Há uma ilusão que a ditadura dispunha de apoio da maioria dos brasileiros. Em 1965, em estados chaves como Minas e Guanabara (hoje integrada ao Rio numa jogada de Geisel para neutralizar forças populares) a oposição venceu. Nas eleições de 1966 para governos e legislativos, a ditadura venceu com o artifício do voto vinculado para a Câmara Federal e as assembleias, pois os governadores passaram a ser indicados de forma indireta.
Em 1970 o número de votos nulos e brancos superou o número de votos válidos e em 1974 a oposição elegeu a maioria dos senadores nos estados brasileiros, o que levou a um ato que criou senadores biônicos, ou seja, indicados e não eleitos.
Em tempo algum existiu apoio popular. Havia sim o medo dos porões tenebrosos da ditadura. É bem diferente.
Todo o período do regime militar foi marcado por disputas internas dentro dos quartéis. A corrupção corria solta e o empresariado nacional e internacional financiava a barbárie em operações como a OBAN – OPERAÇÃO BANDEIRANTES – ou nos DOI/CODI, como participou ativamente da Operação Condor, concebida nos EUA e aplicada em toda a América Latina. A repressão extinguiu as fronteiras.
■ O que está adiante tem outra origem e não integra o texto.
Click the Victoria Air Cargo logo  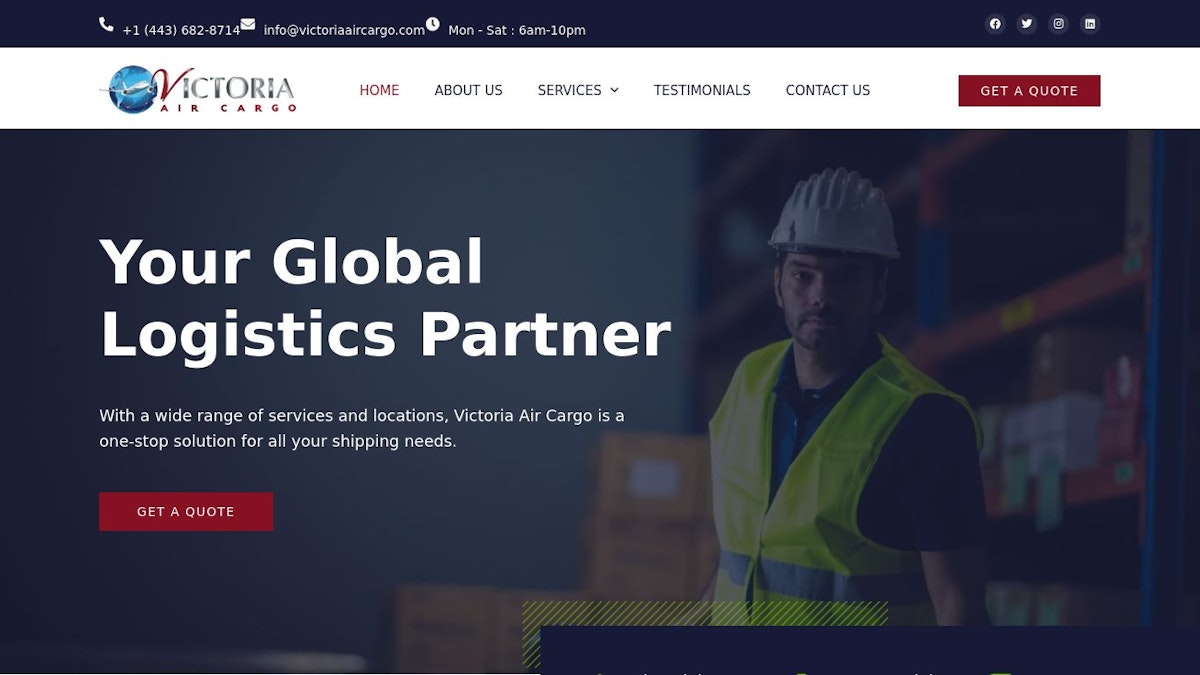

Líderes oposicionistas foram assassinados, inclusive nos EUA, caso de Orlando Letelier, ex-chanceler de Allende. A reação de setores militares a abertura foi muito mais em função do que se ganhava com a corrupção (vários oficiais enriqueceram nas malas pretas do empresariado, dos banqueiros e dos latifundiários) que, propriamente, pelo tal ideal “revolucionário”, que não passava de golpe ordinário.
A Comissão da Verdade começa a trazer a tona todo esse período de boçalidade. E a provocar reações. O silêncio e a reação das forças armadas é cumplicidade, já foi dito, e é de fato. Percebe-se inclusive que o número de desaparecidos é bem maior que o que se imaginava, como se descobre que a Aeronáutica jogava corpos ao mar e o jornal FOLHA DE SÃO PAULO emprestava seus caminhões para simular atropelamentos de presos políticos.
O poder do grupo Marinho, GLOBO, é produto da ditadura. Porta-voz oficial, como ainda hoje, do governo de fato, o de Washington.
O que se impõe agora é uma revisão da Lei da Anistia e a punição dos covardes torturadores escondidos atrás de estrelas que identificam altas patentes, mas da violência e do mais repulsivo modo de ser.
O golpe de 1964 foi produto da minoria e no duro mesmo começou a ser orquestrado nos campos de batalha da II Grande Guerra. Com um detalhe. Empresas alemãs ligadas ao nazismo foram grandes partícipes do financiamento da tortura, dos estupros e dos assassinatos. Não é de se estranhar, o golpe foi puro nazi/fascismo.